Make no mistake folks. Philadelphia Magazine’s latest foray into “race relations” is less about having a conversation and more about having a donnybrook.
By Denise Clay
When I think of Philadelphia Magazine, a periodical that is as inaccurately named as anything I’ve ever seen, I think of two things:
One is the staff of the Temple News when I was an undergraduate student at the place that sometimes runs as fast as it can from its title of “Diversity University” and the other is the movie Fight Club.
The Temple News thing I’ll explain later. But in terms of the Fight Club thing, it comes to mind when I think about Philly Mag’s relationship, or more accurately lack of relationship, with most of the people who live in the city for which it is named… you know, people of color.
After last week’s cover story (or shall I say Cover Story unless you’re staying in a hotel) “Being White in Philly“, I’m convinced that Philadelphia Magazine has its own special thing it calls Let’s Piss off the Black Folks” Fight Club.
Now the first rule of this fight club, like the first rule of Fight Club, is that you don’t talk about it…But where Philadelphia Magazine’s Let’s Piss Off All The Black Folks Fight Club is different is that it allows you to talk about it on a television show, radio program, or anywhere else you go to try and explain away some boneheaded thing you’ve done.
And make no mistake, this was a boneheaded article. This saga of bonehead starts with author Robert Huber fearing for his son’s safety as he drops him off at his Diamond Street apartment near Temple University. Where all of his friends see new development (and where longtime residents seen creeping gentrification), he sees, well, this…
“Driving up Broad Street as I head home to Mount Airy, I stop at a light just north of Lycoming and look over at some rowhouses. One has a padlocked front door. A torn sheet covering the window in that door looks like it might be stained with sewage. I imagine not a crackhouse, but a child, maybe several children, living on the other side of that stained sheet. Plenty of children in Philadelphia live in places like that. Plenty live on Diamond, where my son rents, where there always seem to be a lot of men milling around doing absolutely nothing, where it’s clearly not a safe place to be.”

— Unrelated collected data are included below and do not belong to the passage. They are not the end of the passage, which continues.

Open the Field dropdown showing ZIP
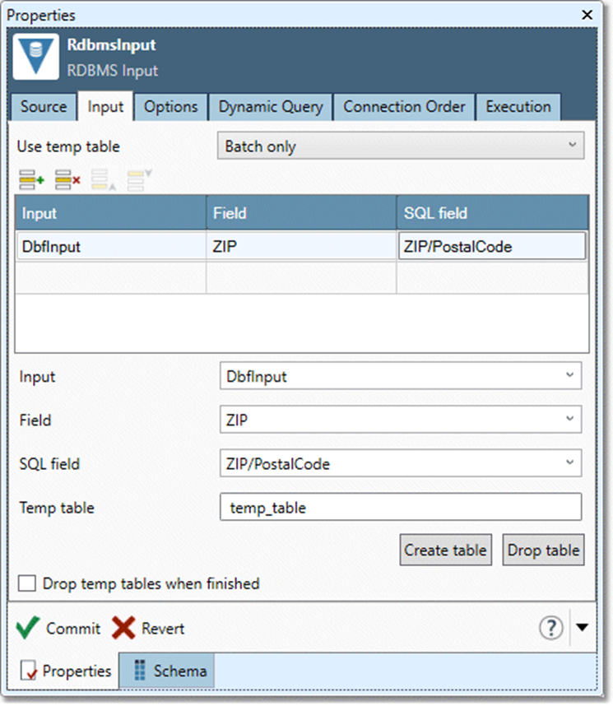 400,420
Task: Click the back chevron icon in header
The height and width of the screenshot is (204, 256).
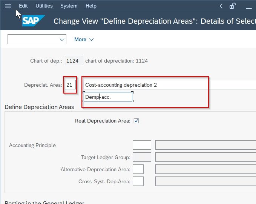Action: click(x=221, y=6)
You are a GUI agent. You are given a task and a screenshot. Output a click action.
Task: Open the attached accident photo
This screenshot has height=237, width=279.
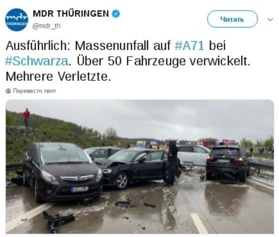[140, 166]
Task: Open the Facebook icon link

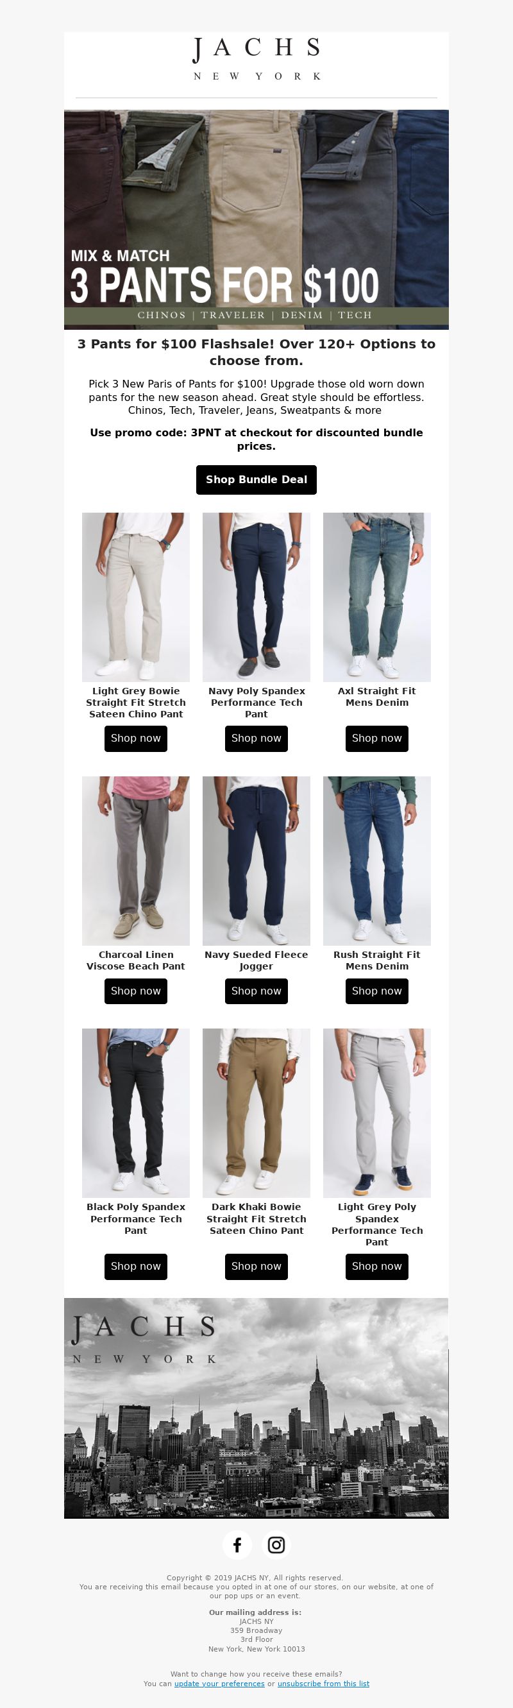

And the reason why he thinks that nothing’s been done about this is because white folks are afraid to tell black folks that they’re a mess and need to get their act together.
(Obviously, this guy has never had a chat with Republican Presidential Candidate Mitt Romney…)
This lack of “honesty” with black folks on the part of whites is borne of the supposition that race as an issue is only looked at from a so-called “black paradigm” and that while it is also an issue for whites, whites are never asked for their feelings on it…something that Huber goes on to rectify by going to the city’s gentrifying Fairmount section and asking white folks there about their views on race.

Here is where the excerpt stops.